The entries should be given again so that each one matches the original exactly.

» RECORD SET

---*---

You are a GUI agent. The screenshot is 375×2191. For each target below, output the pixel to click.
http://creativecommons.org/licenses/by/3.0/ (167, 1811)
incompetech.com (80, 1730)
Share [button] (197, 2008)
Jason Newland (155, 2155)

---*---

» EXPECTED ANSWER
You are a GUI agent. The screenshot is 375×2191. For each target below, output the pixel to click.
http://creativecommons.org/licenses/by/3.0/ (167, 1811)
incompetech.com (80, 1730)
Share [button] (197, 2008)
Jason Newland (155, 2155)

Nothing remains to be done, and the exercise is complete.